Domestic connections through Medellín enable onward travel throughout Colombia via SATENA's national network serving remote communities, while connections to Avianca, LATAM, and Viva Air at Olaya Herrera Airport provide access to major Colombian cities including Bogotá, Cartagena, Cali, and Barranquilla. The airport's primary function extends beyond Acandí itself, serving as the gateway for tourists reaching Capurganá and Sapzurro beach destinations via 25-minute boat transfers covering the coastline journey for 170,000-230,000 COP, significantly more peaceful than the alternative 1.5-hour boat crossing from Turbo across the choppy Gulf of Urabá.
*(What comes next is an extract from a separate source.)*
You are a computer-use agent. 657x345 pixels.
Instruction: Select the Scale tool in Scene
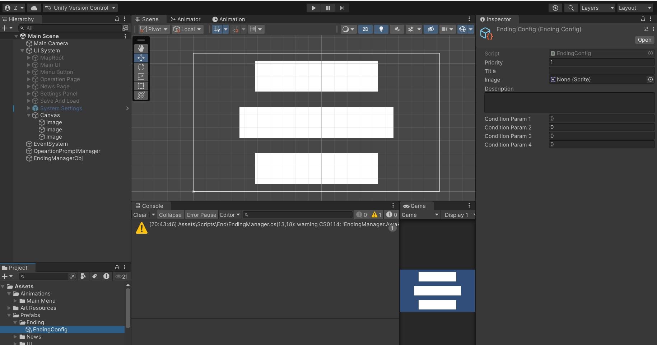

Ground transportation from the airport located 3 kilometers from downtown Acandí includes taxis readily available for the 5-10 minute journey costing approximately 120,000 COP, though fares require negotiation as meters are not used and prices fluctuate with demand. The town's complete isolation without road connections limits rental car utility to local exploration within Acandí's confined footprint, while boat services from the town dock provide essential connectivity to Capurganá, Sapzurro, and Panama's San Blas islands. Weather considerations during Chocó's intense rainy season affect both flight operations and sea conditions for boat transfers, requiring flexible scheduling particularly during October-November when precipitation peaks, while the renovated 1,189-meter runway accommodates regional aircraft despite challenging tropical weather patterns typical of Colombia's wettest department supporting ecotourism and indigenous communities along this pristine Caribbean coastline.